Cunyat points out that the public debt of the Hellenic country is more worrying, which was until 2015 at 180% of GDP, in 2019 it was at the same percentage, but in 2020 it rose above 200% of GDP, which it ranks as the second most indebted country after Japan.
Most worrying in the case of Greece is that its public debt is higher than during the bailout, in 2020 it was over 200% of GDP
“Greece paid to demonstrate its solvency to the markets”, underlines the professor of the UOC, in spite of the fact that the situation in Greece is not very promising, “the country wanted to show that it is a reliable country: I paid my debt and I did it in advance”. Balado agrees and explains that it is now that Greece is starting to regain confidence, because it is the country that will later pay its debt. “Let’s see what happens, because their data is still negative”Add.
Greece’s problem is structural, as Cunyat explains, because the cost of public services is higher: “What you have to be aware of is that you have to adapt your social protection system to your possibilities. For the professor of the UOC, the problem of Greece has a way out and he recalls that the measures of the troika were intended for this, to improve the tax system towards a more efficient system and the social protection and social pension system which was not sustainable. “An effort has been made, but it is insufficient,” he said.
For the director of Eurocofin, Greece must continue to adjust the labor market, although less intensely, but there must be an adjustment of the public system, because the stability pact (which is stopped by the pandemic) imposes to have a debt of 60% of GDP.
Ireland’s success
On the other side of the ladder is the case of Ireland, which can be described as successful.
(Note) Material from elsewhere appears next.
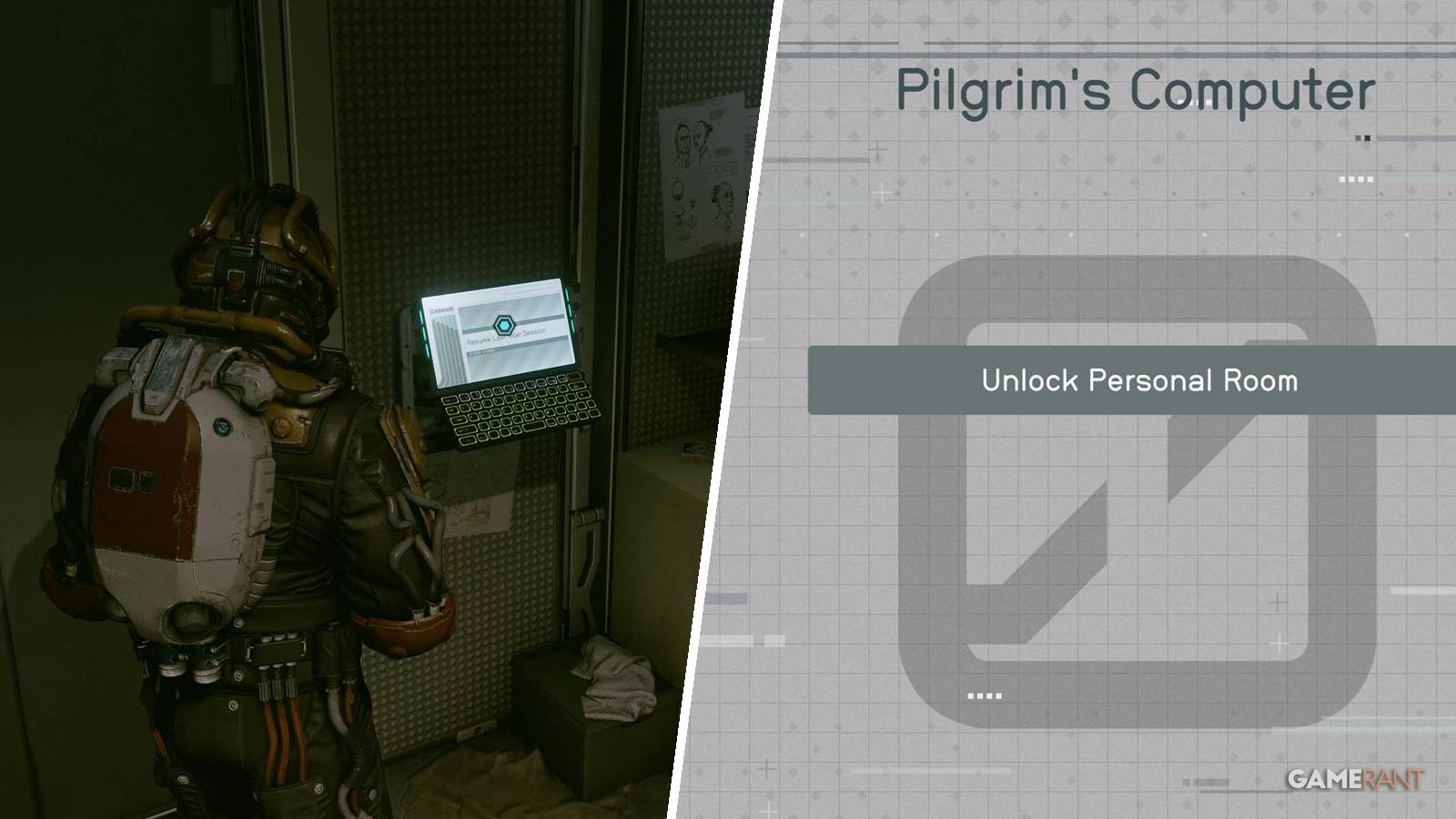Expand the small status field below the session option
The height and width of the screenshot is (819, 1456).
point(481,352)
The country has managed to reduce public debt, since during the financial crisis it amounted to 120% of GDP, and in 2020 to 58%. GDP per capita has also increased significantly, rising from 36,000 euros in 2010 to 80,000 in 2020, even if, as the two professors point out here, it should be noted that there is the effect of multinationals (Amazon, Google, Facebook…) and low taxes. “Ireland is a miraculous success story with a trick. If I have the lowest taxes, I have Amazon and all the multinationals paying taxes there, because obviously things are more favourable,” Cunyat points out.
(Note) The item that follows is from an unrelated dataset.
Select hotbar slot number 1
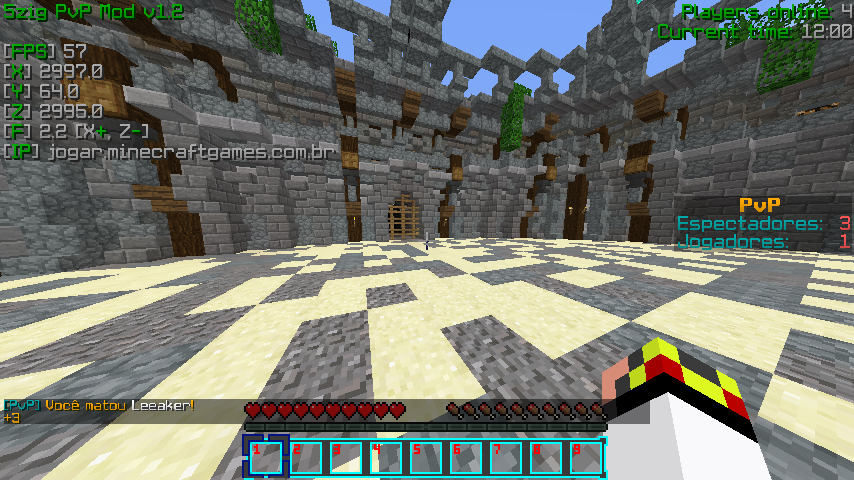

Professor Balado explains that it was the first country to recover, it was rescued in 2010, and the first to regain market confidence, which is why it is showing better growth figures. But he points out that a large part of the wealth generated in Ireland is repatriated to other countries, that is to say that the profits of these multinationals go to the country of origin. “Removing the tax benefit, corporation tax is 12.5%), Ireland can be compared to Spain,” assures the professor of the OBS Business School.
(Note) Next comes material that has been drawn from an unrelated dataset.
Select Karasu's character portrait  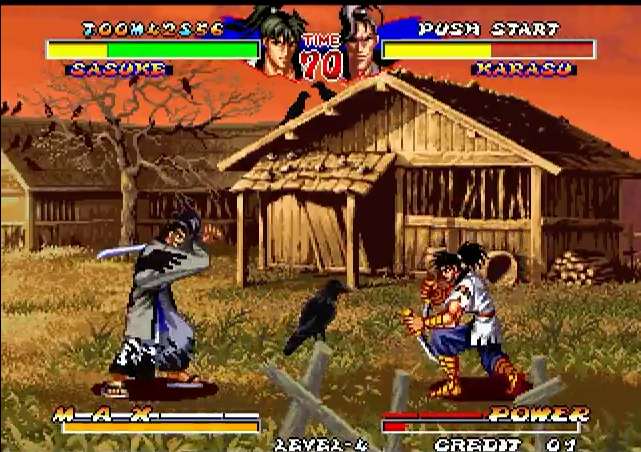361,44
“The origin of Ireland’s debt was different from that of Greece,” explains Cunyat. In Ireland the banking system collapsed, it is the case most similar to that of Spain, so we tried to bail out the banks with public aid which affected the public deficit and the debt. “In Greece, the public system has been disastrous”, assures the professor of the UOC, since he had a system of social advantages above his possibilities.
Nuances in Portugal’s recovery
Halfway between the success of Ireland and the stagnation of Greece is Portugal, which was saved in 2011. Antoni Cunyat explains that it is a success with nuances, since he managed to increase the GDP per capita from 16,000 euros in the which was in 2011 to 19,000 in 2019. The indicators are good, since in the case of employment, he managed to reduce it to 6%. However, special attention should be paid to the public debt, since it was only reduced from 130% at the time of the bailout to 116% currently.